大阪滞在

自粛ムードの最中に、私は東京を離れて大阪への旅を出た。もちろん、観光のためではなく、会社の研修を受けるためだ。Twitterで「疎開」と称しているけど、この都会から都会への旅はさすがに「疎開」とは言えないと思う。

うちの会社はそういう同時に「大阪本社」と「東京本社」を設置しているパターンだ。会社の2つのルーツ、いずれも大阪発祥だから、それは今回大阪に行くわけだ。研修というより、まるで一種の儀式(ritual)のように見える。

この会社で活躍すればいずれ大阪勤務が避けられない。むしろ、今の東京勤務も自分のわがままの結果であり、「現状として東京本社で働く」と度々言われていた。本社で働くことが通常出世コースの兆しとして捉えられるが、私はあまり東京から離れたくない。

大阪は方言があるし、なにより日本の中心ではない。

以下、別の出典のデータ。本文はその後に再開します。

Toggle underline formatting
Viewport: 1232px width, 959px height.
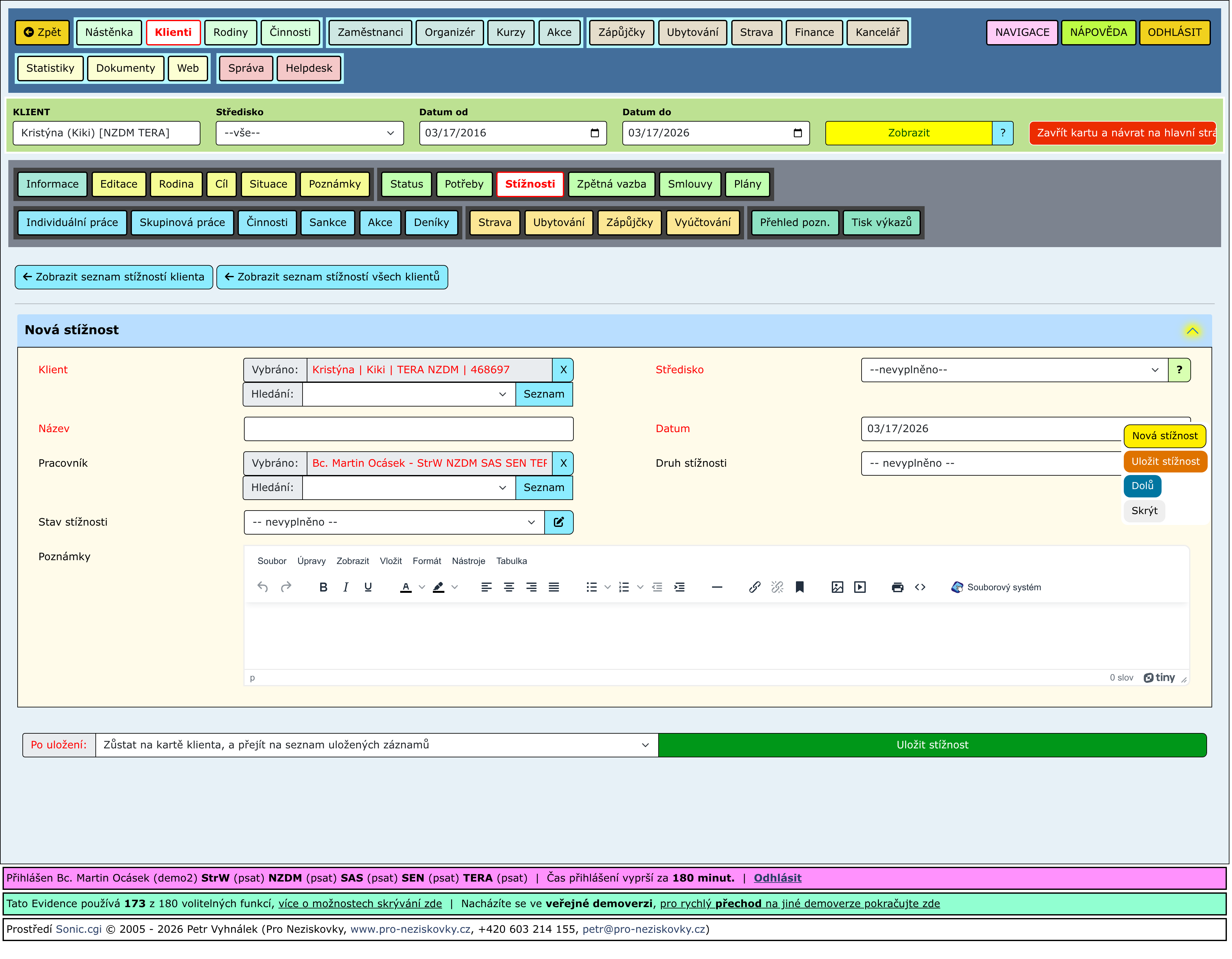pos(368,587)
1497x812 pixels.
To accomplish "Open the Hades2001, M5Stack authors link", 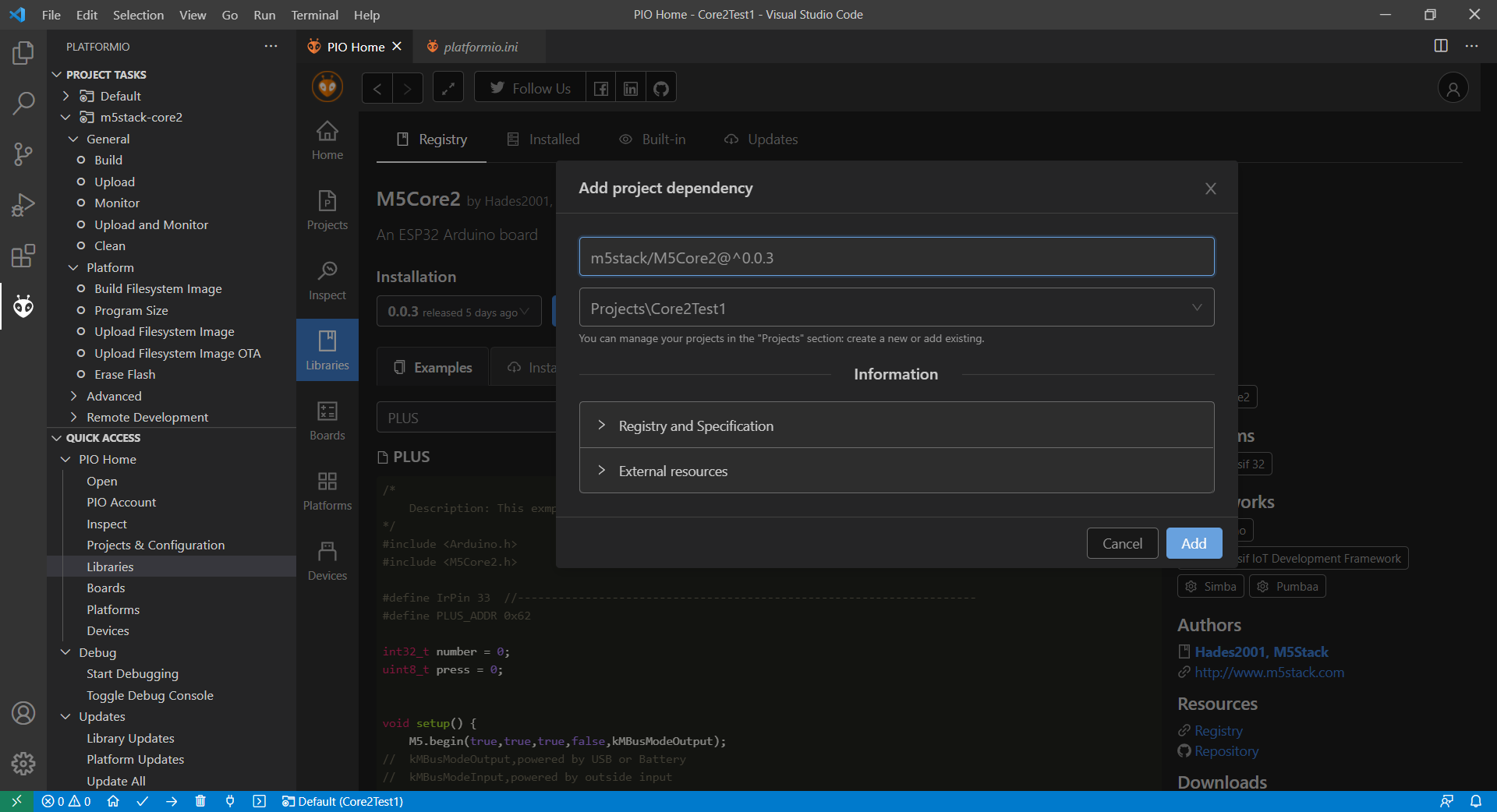I will click(x=1261, y=651).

標準語を身につけ、なまりを一所懸命削ろうとしている自分にとって、とても日本語の方言をマスターできる気がしない。方言を知らない日本人ですら疎外感を覚えるのに、外国出身の自分には余計なハードルだ。

向こうの国に政治中心がペキン、経済中心がシャンハイという明確な役割分担があるに対して、日本の政治中心も経済中心もいずれ東京なのだ。中心に居るのは、チャンスに恵まれることを意味している。少しでも転職したい意思があれば、最初から大阪ではなく、東京に身を置くべきだと考えている。